◆ **Problem**
Copy the lines below exactly. Start at the first and finish with the line containing "The height and width of the screenshot is (738, 966).".

Data for the task Block Start

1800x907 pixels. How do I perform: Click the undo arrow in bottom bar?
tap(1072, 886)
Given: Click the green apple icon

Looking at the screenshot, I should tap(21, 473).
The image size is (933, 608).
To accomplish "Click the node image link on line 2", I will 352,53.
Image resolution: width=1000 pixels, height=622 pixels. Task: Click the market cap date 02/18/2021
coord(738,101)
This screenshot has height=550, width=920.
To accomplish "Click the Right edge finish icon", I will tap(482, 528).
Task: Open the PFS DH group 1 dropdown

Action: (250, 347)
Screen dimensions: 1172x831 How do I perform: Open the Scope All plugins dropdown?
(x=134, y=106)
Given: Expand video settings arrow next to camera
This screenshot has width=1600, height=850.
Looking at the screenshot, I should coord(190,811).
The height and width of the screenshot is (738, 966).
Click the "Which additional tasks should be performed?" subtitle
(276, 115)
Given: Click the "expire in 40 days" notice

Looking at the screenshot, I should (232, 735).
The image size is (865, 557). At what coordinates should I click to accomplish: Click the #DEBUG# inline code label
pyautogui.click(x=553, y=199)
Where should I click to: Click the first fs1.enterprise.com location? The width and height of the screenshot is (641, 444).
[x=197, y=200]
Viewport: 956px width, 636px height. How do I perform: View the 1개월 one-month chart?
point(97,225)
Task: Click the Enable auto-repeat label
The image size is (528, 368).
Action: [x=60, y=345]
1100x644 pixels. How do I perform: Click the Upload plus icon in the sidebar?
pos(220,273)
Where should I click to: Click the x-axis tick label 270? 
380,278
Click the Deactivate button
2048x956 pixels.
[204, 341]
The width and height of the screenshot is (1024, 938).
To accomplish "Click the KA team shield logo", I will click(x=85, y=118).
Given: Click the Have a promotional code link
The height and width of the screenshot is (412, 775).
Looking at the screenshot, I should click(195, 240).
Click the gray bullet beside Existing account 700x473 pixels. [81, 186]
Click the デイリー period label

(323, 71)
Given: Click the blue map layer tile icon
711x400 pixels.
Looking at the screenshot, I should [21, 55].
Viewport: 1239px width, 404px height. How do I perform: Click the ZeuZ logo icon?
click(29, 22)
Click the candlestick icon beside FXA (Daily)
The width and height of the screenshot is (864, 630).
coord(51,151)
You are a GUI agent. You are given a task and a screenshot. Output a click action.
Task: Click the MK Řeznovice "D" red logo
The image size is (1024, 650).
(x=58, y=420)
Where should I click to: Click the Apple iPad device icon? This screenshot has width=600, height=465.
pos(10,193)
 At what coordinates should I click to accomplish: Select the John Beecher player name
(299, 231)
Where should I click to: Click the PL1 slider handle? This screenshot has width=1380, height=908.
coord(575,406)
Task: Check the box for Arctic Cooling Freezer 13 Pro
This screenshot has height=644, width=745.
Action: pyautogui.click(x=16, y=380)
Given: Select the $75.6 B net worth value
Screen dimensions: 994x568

Data for the task Block End

◆ **Answer section**
1800x907 pixels. How do I perform: Click the undo arrow in bottom bar?
tap(1072, 886)
Given: Click the green apple icon

Looking at the screenshot, I should tap(21, 473).
The image size is (933, 608).
To accomplish "Click the node image link on line 2", I will 352,53.
Image resolution: width=1000 pixels, height=622 pixels. Task: Click the market cap date 02/18/2021
coord(738,101)
This screenshot has height=550, width=920.
To accomplish "Click the Right edge finish icon", I will tap(482, 528).
Task: Open the PFS DH group 1 dropdown

Action: (250, 347)
Screen dimensions: 1172x831 How do I perform: Open the Scope All plugins dropdown?
(x=134, y=106)
Given: Expand video settings arrow next to camera
This screenshot has width=1600, height=850.
Looking at the screenshot, I should coord(190,811).
The height and width of the screenshot is (738, 966).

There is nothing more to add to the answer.